* EXERCISE: Beginning with the line where "Given: Click the cyan VBCT arrow icon" appears, repeat every remaining line of the entries exactly, the last line included.

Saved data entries
* * * * * * * * *

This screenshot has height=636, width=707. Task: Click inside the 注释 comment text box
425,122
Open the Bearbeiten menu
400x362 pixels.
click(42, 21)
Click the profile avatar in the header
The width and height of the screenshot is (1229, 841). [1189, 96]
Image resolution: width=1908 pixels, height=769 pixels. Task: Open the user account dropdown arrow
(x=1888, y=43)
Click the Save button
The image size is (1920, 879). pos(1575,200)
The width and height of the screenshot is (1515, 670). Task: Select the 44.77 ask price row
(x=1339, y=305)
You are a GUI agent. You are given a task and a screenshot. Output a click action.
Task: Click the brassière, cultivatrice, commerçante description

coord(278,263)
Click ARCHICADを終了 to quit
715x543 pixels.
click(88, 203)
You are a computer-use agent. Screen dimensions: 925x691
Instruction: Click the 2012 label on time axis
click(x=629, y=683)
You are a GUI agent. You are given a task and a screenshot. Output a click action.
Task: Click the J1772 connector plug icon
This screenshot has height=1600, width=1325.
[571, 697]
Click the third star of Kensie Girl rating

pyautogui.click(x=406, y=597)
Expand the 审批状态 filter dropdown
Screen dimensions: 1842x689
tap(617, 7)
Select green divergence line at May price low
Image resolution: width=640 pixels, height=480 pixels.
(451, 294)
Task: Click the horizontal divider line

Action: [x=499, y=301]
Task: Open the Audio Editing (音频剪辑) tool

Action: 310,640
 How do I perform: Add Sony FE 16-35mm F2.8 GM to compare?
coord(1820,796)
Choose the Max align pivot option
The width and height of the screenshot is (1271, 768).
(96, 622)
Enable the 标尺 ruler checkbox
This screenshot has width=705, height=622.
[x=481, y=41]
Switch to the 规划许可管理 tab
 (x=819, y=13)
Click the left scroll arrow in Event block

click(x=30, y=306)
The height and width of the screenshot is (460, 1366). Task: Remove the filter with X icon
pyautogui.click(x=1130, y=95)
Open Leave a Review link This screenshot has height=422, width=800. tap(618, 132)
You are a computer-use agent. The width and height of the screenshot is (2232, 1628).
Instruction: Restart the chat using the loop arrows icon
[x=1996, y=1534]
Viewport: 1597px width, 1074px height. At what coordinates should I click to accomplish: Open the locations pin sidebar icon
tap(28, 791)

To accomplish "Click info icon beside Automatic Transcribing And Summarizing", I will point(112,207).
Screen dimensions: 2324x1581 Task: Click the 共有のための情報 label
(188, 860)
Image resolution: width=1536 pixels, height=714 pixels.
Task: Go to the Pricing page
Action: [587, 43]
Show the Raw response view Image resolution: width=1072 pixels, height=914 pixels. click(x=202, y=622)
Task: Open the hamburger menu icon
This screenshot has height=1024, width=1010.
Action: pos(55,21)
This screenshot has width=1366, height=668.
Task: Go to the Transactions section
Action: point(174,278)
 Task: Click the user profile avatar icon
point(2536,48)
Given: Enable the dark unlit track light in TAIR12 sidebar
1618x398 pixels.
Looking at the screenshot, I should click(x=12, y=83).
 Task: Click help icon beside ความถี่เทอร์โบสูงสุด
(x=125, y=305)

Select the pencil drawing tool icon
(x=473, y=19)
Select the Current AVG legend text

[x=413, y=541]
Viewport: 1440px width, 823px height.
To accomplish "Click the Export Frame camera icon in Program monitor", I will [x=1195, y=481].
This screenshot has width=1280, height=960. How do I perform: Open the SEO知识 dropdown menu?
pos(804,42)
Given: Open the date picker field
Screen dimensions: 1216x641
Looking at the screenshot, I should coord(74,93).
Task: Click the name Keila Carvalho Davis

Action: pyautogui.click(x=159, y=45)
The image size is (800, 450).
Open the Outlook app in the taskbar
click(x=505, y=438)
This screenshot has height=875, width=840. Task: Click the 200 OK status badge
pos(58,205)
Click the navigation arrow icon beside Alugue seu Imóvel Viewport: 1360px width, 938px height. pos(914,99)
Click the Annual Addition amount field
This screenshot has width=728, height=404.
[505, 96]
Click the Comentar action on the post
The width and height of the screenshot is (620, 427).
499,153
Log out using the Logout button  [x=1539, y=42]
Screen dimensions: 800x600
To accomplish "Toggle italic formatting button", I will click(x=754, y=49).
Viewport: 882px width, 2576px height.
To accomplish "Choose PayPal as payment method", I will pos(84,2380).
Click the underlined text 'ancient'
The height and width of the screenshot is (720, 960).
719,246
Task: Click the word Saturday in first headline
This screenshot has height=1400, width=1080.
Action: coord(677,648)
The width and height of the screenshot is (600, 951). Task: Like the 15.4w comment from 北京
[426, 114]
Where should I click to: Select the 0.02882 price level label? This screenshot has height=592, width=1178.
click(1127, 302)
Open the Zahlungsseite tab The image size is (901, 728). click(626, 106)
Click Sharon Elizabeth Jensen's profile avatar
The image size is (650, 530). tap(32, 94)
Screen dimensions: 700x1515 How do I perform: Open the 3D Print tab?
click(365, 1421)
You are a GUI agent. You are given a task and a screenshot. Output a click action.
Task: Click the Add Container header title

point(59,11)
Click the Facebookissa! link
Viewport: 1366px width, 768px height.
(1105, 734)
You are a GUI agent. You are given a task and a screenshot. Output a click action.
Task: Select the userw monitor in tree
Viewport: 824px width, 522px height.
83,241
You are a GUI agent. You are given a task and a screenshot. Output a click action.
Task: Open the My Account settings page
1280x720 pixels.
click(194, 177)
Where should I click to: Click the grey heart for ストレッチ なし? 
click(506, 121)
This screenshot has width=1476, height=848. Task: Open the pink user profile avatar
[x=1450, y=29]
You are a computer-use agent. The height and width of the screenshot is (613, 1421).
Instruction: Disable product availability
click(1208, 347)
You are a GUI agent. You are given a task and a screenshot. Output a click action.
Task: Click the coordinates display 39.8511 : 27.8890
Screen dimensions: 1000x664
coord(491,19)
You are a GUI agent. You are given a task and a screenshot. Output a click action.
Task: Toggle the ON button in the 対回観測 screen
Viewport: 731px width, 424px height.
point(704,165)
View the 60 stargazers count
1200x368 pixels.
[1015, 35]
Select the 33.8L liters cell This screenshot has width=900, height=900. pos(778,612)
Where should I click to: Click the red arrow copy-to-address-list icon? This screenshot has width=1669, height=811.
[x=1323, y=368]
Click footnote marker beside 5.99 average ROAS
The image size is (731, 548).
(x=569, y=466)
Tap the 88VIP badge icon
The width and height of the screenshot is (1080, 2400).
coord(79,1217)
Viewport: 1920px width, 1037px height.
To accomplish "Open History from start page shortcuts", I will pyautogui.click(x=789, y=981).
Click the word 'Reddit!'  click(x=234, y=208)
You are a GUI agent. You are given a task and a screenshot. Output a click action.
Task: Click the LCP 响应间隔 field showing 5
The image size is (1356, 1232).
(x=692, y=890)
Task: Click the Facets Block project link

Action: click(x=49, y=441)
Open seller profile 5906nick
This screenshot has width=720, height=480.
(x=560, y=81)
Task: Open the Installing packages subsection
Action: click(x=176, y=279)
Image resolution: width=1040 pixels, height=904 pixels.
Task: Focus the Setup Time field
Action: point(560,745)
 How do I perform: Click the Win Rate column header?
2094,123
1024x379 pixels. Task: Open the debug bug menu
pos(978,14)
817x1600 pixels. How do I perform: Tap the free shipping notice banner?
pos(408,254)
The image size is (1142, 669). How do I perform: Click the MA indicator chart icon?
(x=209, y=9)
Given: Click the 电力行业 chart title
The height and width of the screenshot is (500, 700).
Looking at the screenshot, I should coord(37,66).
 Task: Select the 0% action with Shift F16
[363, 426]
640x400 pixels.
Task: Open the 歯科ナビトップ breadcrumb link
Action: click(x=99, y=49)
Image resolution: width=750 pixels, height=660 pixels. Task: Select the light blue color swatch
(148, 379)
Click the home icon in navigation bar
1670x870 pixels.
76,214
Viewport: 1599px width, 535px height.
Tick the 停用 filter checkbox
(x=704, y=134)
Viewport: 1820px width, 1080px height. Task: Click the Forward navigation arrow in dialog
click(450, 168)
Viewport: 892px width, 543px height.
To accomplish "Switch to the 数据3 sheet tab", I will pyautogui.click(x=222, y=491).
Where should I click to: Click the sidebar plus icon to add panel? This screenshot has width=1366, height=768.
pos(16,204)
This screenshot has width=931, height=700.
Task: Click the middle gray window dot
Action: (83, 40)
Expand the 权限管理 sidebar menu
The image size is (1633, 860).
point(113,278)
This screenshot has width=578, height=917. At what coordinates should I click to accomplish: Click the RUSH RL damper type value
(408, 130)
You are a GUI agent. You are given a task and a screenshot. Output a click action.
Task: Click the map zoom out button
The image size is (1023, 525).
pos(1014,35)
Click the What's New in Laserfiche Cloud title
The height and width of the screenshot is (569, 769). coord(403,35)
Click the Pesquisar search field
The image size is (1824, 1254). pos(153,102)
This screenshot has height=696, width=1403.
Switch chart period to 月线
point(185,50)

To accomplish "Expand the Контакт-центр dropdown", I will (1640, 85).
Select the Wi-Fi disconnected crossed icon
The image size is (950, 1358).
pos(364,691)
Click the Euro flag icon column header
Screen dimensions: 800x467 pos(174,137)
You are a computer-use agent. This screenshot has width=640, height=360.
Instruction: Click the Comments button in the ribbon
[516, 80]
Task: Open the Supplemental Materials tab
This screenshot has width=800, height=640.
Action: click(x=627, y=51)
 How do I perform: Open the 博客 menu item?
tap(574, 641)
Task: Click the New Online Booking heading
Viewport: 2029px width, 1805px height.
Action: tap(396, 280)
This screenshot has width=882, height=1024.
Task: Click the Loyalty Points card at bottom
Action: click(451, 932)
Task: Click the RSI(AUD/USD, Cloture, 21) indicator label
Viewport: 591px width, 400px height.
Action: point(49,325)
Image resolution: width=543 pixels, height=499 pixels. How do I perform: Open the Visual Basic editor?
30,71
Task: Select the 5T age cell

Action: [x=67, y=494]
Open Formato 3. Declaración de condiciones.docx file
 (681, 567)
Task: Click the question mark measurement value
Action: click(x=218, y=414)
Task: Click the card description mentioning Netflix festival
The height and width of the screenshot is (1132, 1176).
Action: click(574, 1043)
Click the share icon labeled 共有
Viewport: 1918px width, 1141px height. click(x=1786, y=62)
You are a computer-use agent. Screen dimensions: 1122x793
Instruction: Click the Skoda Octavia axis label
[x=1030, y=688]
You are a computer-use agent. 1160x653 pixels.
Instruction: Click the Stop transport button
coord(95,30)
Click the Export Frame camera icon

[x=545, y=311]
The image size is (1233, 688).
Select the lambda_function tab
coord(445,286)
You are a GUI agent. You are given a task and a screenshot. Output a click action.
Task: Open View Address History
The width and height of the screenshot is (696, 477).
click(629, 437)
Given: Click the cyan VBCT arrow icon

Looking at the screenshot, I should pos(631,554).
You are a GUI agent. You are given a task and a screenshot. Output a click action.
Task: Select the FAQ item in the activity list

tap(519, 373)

* * * * * * * * *

* SOLUTION TO THIS TASK:
Given: Click the cyan VBCT arrow icon

Looking at the screenshot, I should pos(631,554).
You are a GUI agent. You are given a task and a screenshot. Output a click action.
Task: Select the FAQ item in the activity list

tap(519, 373)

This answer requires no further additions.